**AIM OF THE TASK**. Report how many lines below include the string "date". Please keep the reply to that number.

START EXTRACTED MATERIAL

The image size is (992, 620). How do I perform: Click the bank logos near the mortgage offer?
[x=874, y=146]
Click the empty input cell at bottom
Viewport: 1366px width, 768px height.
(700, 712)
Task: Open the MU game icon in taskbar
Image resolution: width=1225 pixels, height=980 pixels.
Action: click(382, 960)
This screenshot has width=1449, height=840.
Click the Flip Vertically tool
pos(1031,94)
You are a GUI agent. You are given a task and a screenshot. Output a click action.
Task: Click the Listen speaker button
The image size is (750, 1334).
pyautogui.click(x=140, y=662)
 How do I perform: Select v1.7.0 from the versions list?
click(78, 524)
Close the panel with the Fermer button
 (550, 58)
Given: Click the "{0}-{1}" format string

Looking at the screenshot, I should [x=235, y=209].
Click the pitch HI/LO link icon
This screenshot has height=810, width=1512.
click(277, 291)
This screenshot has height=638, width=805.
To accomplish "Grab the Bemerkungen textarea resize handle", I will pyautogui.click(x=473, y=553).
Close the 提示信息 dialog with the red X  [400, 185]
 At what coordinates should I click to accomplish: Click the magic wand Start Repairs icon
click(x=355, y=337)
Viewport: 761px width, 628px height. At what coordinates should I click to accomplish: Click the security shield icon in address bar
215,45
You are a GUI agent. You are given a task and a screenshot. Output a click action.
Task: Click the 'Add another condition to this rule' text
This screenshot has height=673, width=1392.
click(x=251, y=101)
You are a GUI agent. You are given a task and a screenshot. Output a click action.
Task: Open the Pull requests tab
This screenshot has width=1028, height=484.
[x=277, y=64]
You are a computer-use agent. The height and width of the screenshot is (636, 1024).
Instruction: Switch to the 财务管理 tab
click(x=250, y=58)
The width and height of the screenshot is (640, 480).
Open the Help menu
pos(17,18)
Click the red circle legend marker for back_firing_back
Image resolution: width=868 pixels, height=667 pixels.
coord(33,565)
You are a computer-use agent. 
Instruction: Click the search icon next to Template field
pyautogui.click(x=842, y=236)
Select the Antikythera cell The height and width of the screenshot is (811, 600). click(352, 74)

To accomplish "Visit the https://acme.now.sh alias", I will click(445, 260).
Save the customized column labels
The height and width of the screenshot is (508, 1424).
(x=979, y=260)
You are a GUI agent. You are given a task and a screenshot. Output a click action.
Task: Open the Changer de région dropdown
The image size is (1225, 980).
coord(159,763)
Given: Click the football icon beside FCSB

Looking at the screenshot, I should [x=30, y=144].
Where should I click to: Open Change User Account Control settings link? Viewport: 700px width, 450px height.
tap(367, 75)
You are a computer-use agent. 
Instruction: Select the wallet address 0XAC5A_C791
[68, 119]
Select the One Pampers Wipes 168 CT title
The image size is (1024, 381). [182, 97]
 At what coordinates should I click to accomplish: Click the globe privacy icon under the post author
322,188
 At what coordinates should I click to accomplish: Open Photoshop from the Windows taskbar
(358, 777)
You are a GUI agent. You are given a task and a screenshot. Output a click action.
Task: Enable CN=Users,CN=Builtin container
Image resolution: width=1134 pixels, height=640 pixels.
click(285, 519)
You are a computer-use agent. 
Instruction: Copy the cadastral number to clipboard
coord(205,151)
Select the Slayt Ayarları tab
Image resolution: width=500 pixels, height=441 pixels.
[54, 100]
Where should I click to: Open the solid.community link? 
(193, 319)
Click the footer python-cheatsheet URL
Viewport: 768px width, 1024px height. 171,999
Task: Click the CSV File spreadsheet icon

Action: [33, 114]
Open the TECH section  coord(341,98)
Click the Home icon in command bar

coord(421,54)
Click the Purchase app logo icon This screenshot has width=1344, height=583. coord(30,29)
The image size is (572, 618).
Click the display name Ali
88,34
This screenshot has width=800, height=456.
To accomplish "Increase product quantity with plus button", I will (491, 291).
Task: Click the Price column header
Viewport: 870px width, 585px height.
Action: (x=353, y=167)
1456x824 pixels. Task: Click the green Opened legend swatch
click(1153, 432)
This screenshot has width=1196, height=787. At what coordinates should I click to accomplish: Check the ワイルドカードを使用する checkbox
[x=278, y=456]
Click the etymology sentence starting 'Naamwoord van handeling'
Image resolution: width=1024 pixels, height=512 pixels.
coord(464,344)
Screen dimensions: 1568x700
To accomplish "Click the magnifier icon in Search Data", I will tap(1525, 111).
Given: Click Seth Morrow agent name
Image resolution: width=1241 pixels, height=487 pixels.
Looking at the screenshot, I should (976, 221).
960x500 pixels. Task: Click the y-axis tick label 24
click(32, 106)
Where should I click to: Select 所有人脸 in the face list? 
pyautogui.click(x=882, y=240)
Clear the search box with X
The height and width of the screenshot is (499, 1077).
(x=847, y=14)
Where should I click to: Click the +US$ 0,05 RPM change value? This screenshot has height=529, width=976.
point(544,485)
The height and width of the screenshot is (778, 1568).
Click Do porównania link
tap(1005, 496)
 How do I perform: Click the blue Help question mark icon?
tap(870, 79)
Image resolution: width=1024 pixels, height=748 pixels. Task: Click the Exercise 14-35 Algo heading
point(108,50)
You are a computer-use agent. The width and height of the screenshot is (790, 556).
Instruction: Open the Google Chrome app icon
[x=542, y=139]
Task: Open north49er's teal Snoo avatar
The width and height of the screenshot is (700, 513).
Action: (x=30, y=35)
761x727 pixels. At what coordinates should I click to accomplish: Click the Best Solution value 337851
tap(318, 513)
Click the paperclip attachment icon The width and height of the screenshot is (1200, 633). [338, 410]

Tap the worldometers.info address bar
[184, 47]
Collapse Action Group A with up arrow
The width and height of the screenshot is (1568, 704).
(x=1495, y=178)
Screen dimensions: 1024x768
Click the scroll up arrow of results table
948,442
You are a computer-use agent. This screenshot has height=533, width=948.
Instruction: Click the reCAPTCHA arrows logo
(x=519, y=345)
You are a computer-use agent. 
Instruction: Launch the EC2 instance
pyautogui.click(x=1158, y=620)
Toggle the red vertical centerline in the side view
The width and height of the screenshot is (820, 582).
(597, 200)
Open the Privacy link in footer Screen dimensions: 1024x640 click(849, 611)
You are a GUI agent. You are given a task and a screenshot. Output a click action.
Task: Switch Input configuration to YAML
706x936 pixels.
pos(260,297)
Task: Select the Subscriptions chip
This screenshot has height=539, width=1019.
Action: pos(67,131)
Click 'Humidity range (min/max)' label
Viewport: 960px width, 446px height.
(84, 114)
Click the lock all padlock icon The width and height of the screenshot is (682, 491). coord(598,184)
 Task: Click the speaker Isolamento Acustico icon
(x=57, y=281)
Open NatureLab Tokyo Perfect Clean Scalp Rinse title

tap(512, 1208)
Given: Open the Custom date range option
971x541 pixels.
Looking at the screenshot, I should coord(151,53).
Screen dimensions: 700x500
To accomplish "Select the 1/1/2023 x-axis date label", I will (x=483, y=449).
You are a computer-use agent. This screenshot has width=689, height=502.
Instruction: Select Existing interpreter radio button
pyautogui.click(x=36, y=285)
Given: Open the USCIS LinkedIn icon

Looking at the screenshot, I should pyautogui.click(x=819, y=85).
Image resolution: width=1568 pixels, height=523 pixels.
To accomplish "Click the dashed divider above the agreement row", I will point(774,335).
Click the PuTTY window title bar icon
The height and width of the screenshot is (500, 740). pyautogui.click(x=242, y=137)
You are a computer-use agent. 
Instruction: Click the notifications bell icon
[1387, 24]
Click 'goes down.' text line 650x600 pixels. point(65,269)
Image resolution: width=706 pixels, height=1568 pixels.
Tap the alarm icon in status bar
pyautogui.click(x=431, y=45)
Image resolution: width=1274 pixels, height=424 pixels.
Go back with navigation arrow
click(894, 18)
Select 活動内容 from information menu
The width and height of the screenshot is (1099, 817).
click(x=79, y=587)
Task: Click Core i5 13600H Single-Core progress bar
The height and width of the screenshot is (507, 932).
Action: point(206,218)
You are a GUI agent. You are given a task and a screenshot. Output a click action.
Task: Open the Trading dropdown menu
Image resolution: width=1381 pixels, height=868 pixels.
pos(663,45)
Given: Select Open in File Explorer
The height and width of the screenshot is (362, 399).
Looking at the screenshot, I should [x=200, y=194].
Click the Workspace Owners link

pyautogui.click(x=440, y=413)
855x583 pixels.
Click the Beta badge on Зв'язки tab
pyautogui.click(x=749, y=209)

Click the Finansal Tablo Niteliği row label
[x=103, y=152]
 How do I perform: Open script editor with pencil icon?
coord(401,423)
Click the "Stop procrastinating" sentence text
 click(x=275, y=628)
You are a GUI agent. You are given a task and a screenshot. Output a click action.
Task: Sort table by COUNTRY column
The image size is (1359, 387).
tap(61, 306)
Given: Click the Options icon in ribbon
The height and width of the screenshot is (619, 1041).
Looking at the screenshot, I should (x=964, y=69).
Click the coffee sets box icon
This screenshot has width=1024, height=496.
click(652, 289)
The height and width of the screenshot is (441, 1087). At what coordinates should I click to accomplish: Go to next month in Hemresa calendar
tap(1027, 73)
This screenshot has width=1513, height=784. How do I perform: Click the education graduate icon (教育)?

END EXTRACTED MATERIAL

**EXERCISE RESULT**. 2